À atenção do rapaz de Vilar de Maçada

Não se devem tomar medidas avulsas de restrição como as que têm afectado a maioria dos trabalhadores portugueses sem dar algum exemplo de retracção nas cúpulas.
Veja-se o caso italiano.
Tens tomates para isto,José?

6 comentários:

Irritadinha disse...

Isso seria o feito do ano! Ele só teve tomates para se condidatar... Eles que o pais aperte o cinto, mas se um lado aperta enquanto o outro alarga, torna-se complicado quiçá impossivel. Esperemos que o "Sócras" leia o JN, já que copia leis de outros paises porque não esta medida? COragem Zé, no primeiro mês já vais comprar menos uns 10 pares de sapatos, mas é só para teu bem, acabar com a veia consumista é bom!

marta r disse...

Eu duvido é que a redução dos ordenados das cúpulas se reflectisse assim tanto no défice do país...
É fazer as contas, como diz o outro.

sardanisca disse...

Mas dava-lhes um bocadinho mais de moral para implementar essas medidas restritivas,visto que o exemplo,vindo de cima,só fica bem.
Quanto ao reflexo no défice do país,nas minhas bandas costuma-se dizer que migalhas são pão.
Estarei errado neste raciocínio,Marta?

AM disse...

penso que a questão não é essa...
os ordenados são o menos
eles ganham muito é quando deixam de ser ministros e passam para as empresas públicas, etc...
as "celestes chatarronas" e os outros todos da mesma laia...

TR disse...

se os que ganham melhor não colaboram, por que razão os que ganham menos bem devem colaborar?
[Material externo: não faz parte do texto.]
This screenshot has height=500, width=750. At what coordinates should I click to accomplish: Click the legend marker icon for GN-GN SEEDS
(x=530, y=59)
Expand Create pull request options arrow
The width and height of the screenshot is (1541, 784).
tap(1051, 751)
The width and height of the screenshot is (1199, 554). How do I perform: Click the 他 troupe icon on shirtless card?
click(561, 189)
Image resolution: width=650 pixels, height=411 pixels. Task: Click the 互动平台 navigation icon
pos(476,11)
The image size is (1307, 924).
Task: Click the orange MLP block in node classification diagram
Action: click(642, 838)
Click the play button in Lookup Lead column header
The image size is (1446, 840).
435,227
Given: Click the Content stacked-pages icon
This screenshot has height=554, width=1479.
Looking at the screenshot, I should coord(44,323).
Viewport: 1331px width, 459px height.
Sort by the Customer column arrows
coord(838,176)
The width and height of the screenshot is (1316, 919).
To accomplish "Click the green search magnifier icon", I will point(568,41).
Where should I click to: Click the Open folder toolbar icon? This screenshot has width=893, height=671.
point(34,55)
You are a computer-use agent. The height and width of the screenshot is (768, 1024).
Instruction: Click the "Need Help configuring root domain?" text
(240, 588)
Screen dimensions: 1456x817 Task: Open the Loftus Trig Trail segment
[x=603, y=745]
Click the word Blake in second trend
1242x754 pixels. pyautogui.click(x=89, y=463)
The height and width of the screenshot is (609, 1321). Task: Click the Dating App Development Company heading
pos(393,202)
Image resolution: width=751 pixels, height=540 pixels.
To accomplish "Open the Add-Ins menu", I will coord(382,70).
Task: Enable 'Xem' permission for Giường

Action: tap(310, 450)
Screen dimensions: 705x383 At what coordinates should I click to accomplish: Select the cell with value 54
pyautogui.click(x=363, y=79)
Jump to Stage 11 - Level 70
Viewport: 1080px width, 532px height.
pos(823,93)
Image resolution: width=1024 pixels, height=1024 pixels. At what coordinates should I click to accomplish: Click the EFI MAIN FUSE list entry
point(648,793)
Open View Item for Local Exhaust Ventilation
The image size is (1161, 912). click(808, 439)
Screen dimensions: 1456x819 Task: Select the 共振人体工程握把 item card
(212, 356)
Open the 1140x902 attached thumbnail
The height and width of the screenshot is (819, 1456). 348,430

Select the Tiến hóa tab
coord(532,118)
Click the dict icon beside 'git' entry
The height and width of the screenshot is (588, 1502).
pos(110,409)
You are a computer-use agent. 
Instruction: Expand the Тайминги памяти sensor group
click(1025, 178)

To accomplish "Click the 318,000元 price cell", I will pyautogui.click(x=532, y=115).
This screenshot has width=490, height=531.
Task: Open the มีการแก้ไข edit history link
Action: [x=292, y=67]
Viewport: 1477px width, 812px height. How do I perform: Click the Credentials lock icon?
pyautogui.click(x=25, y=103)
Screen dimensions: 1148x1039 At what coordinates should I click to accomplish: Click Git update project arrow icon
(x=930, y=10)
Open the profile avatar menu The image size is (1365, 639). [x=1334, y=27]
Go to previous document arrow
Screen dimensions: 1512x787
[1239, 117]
É óbvio que este raciocínio não leva a lado nenhum, nem é linear, é redutor e ridículo na a maior parte das aplicações que lhe dão, mas também não é por isso que não faz sentido quando bem aplicado. POde bem aplicar-se a este caso.

Gisela disse...

Em primeiro lugar é preciso saber quanto é que os italianos ganhavam. A noticia está claramente incompleta. Por outro lado não penso que os ministros e primeiro ministro ganhem ordenados muito elevados para as responsabilidades que têm nas mãos, quando comparados até com os quadros intermédios da administração pública. Tomates era se José Socrates diminuisse estes ordenados que chegam a ser insultuosos para quem tem nas mãos o destino do pais.